Policiais de Sete Lagoas e BH fecha rinha com 59 galos e prende 50 pessoas em Paraopeba

Foto: Divulgação?

Uma rinha montada na zona rural de Paraopeba, na Região Central de Minas, foi fechada no final da manhã deste sábado (08) por uma operação da Polícia Militar do Meio Ambiente. Foram detidas 50 pessoas, entre organizadores, treinadores e apostadores. Acondicionados em gaiolas, 58 galos que seriam usados nos combates foram apreendidos e um corpo de ave foi encontrado.

De acordo com o comandante da operação, o tenente Rômulo Morati, da Companhia de Meio Ambiente, uma denúncia anônima orientou os militares ao local onde a rinha estava sendo realizada e 15 militares de Belo Horizonte e de Sete Lagoas foram mobilizados para a operação. Por volta das 11h, o local foi encontrado, cercado e os participantes detidos. “O organizador disse que arrendou esse sítio e cobrava R$ 50 para que as pessoas assistissem às lutas. Lá dentro, segundo os próprios frequentadores, as apostas eram livres, feitas por cada um deles”, afirma.

A estrutura encontrada pela polícia era grande. A rinha possuía boxes de onde as aves partiam para se confrontar. Foram apreendidas também biqueiras de metal, usadas para tornar os golpes de esporas e bicos mais profundos e com maior poder dilaceração. Os suspeitos serão encaminahdos para adelegacia da Polícia Civil de Sete Lagoas.

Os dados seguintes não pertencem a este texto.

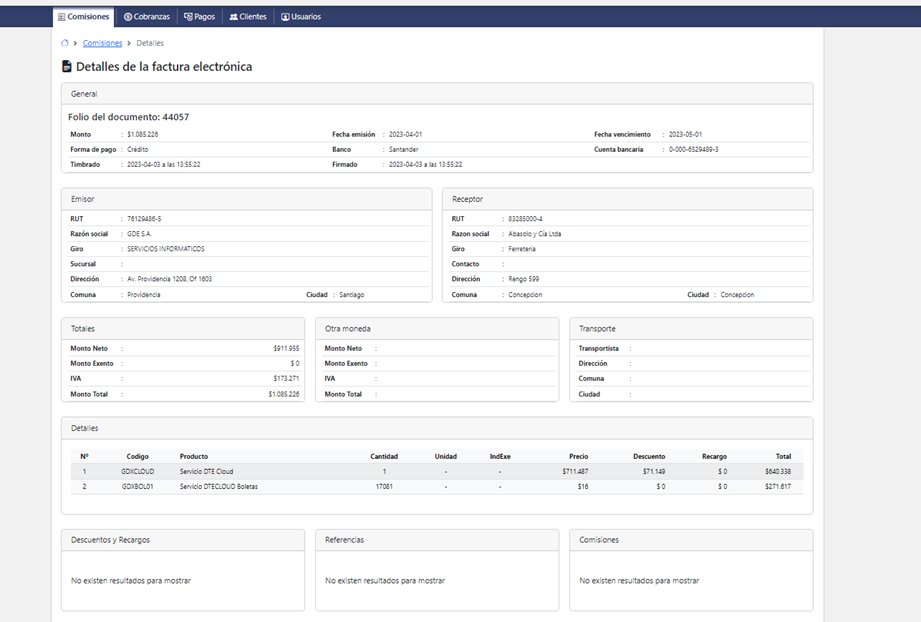This screenshot has width=921, height=622.
Task: Click the Emisor panel header
Action: [82, 199]
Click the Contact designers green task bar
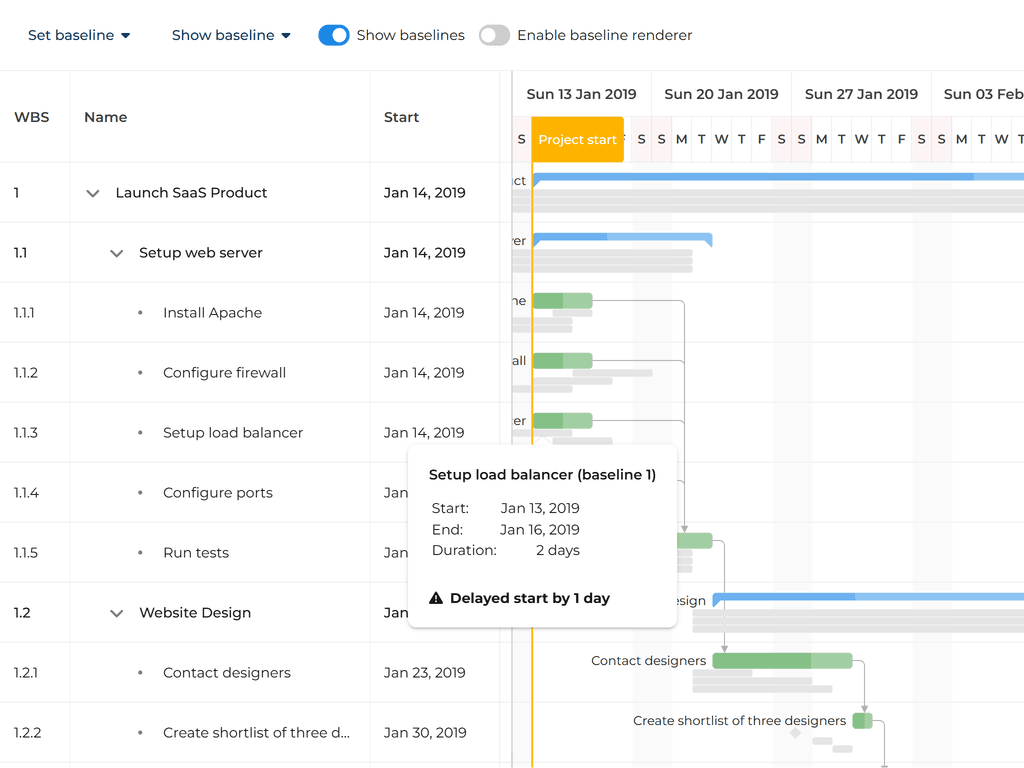Image resolution: width=1024 pixels, height=768 pixels. pyautogui.click(x=781, y=660)
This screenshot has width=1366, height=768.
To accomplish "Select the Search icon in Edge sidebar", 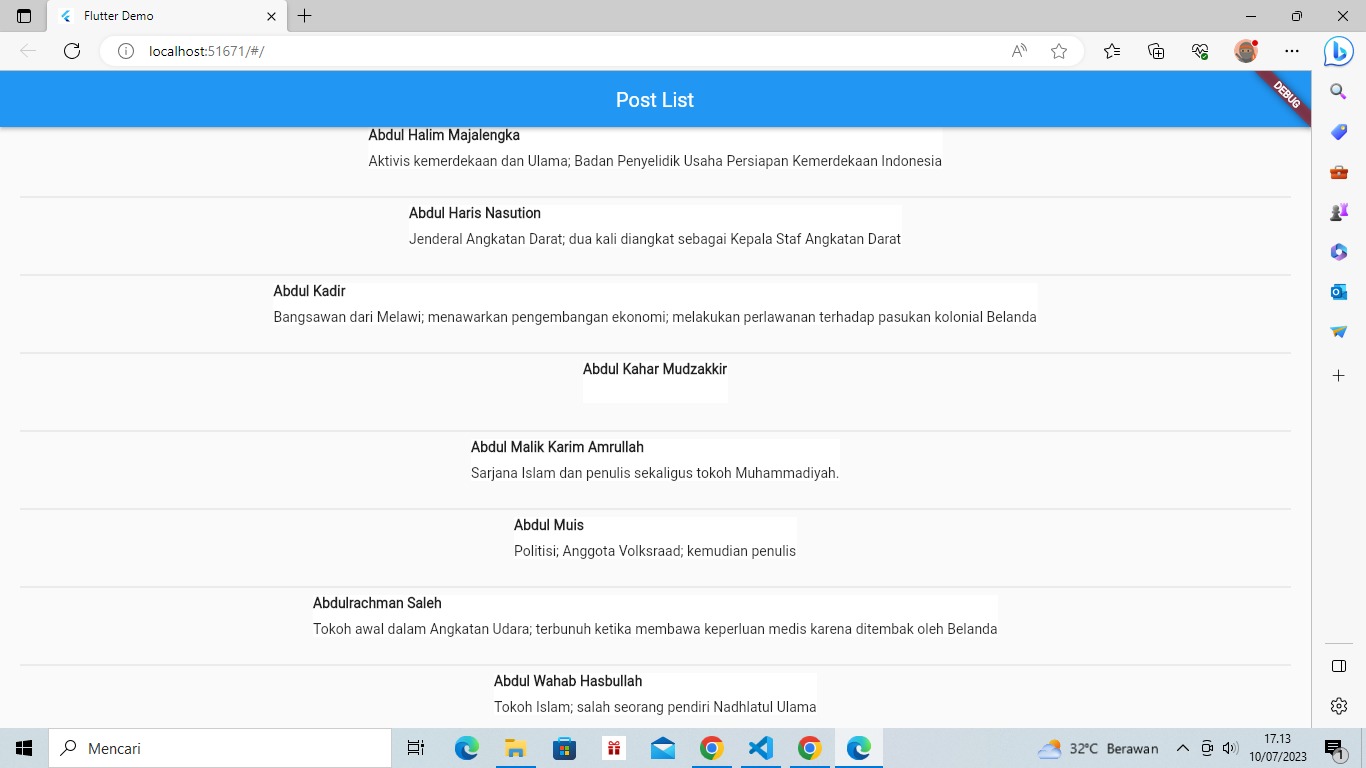I will pos(1338,90).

De acordo com o comandante da operação, os responsáveis pelas rinhas e galos serão multados em R$ 1.700 pelo ato de maus tratos, acrescido de R$ 900 por animal envolvido, chegando a R$ 53.100. Já a pena prevista pela Lei de Crimes Ambientais determina que praticar ato de abuso, maus-tratos, ferir ou mutilar animais silvestres, domésticos ou domesticados, nativos ou exóticos leva a pena de detenção, de três meses a um ano, e multa. A pena é aumentada de um sexto a um terço, se ocorre morte do animal.